EXCERPT TO READ:
+++

We provide comprehensive assessment services to inform diagnostic processes, to determine eligibility for special resources (NDIS, Educational Adjustments, Disability Support, etc), and to inform intervention planning. Our individual assessments may include (test acronyms):
- Intellectual abilities (e.g., via WPPSI, WISC, WAIS, KBIT, WNV)
- Learning and executive functioning (e.g., WIAT, WRAT, VCPT, CEFI)
- Adaptive behavioural functioning (e.g., ABAS, CANS)
- Mental health and disorder (e.g., DSM5 screening, C/APP, BDI, BAI, MASC, RCMAS, CBRS)
- Social-emotional and behavioural functioning (e.g., ADOS, SRS, CARS)
- *Quantitative Electroencephalography (QEEG) and Event-related Potentials (ERPs)
*What is a QEEG Neurodiagnostic Assessment?
The Quantitative Encephalograph (or brain mapping) involves comparison of the electrical activity generated from the brain with a database of normal individuals. This can help locate and describe areas of abnormal functioning. The findings of the QEEG are enhanced by our capacity to compile a 3D profile of brain activity based on scalp potentials measured from multiple channel EEG data.
QEEG findings can be very useful to inform neurofeedback practitioners about the areas of the brain to target with Neurotherapy in order to improve client outcomes (for healthcare professionals: read more here). QEEG analysis is different from a neurologist’s typical visual or clinical inspection of raw EEG data. QEEG assessment is a widely accepted practice for neurovascular disorders and epilepsy and there is a growing body of research regarding the potential of this assessment for other neurological disorders e.g. ADHD.

+++

THE DATA:
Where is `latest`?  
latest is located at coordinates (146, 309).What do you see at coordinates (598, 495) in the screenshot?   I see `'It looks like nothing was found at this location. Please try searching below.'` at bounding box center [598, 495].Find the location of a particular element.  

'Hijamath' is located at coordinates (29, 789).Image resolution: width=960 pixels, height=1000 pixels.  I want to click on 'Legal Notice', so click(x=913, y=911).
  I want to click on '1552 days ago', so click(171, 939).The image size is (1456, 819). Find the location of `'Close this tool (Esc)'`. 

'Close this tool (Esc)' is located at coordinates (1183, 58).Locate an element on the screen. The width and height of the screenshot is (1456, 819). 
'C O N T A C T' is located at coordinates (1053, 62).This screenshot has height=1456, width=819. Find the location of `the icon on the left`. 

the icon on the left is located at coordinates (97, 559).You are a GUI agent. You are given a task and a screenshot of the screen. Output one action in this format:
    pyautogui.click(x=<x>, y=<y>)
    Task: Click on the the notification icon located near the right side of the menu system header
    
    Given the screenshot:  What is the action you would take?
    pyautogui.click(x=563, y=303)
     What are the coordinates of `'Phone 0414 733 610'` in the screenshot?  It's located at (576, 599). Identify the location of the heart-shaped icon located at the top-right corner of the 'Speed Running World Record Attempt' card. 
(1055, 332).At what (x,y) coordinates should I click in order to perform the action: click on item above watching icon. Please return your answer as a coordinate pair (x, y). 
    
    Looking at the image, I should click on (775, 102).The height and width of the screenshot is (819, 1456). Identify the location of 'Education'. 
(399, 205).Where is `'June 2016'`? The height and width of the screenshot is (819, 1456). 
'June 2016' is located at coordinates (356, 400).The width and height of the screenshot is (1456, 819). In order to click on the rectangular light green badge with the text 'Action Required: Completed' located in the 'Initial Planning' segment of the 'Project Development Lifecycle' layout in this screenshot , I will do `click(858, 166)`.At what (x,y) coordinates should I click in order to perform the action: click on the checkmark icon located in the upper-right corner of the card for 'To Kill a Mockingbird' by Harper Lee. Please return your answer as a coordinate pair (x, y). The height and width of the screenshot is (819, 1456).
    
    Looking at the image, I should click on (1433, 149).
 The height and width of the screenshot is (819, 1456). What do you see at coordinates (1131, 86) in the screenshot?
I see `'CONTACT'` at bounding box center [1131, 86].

+++

YOUR ASSIGNMENT:
Could you carry on the text about assessment services and QEEG brain mapping, starting right after its last sentence?

EXERCISE OUTPUT:
In addition to QEEG analysis of the brain activity under resting state conditions, we are able to collect ERPs – Event Related Potentials – during a continuous performance task to provide valuable information about how the brain responds to certain stimuli and cognitive challenges. Our data analysis is completed locally and also supervised by senior clinicians of the Brain Science International (USA) and the Human Brain Institute (HBI*).
Following a QEEG assessment, qualified clinicians will interpret the findings in light of the current reason for referral. If there is evidence of a brain-based contributor to the presenting symptoms, neuropsychological intervention (neurotherapy, NFB) may be recommended if NFB is regarded as an efficacious treatment for the identified problem. If a medical issue of concern is indicated, the patient will be referred on for specialist neurological assessment.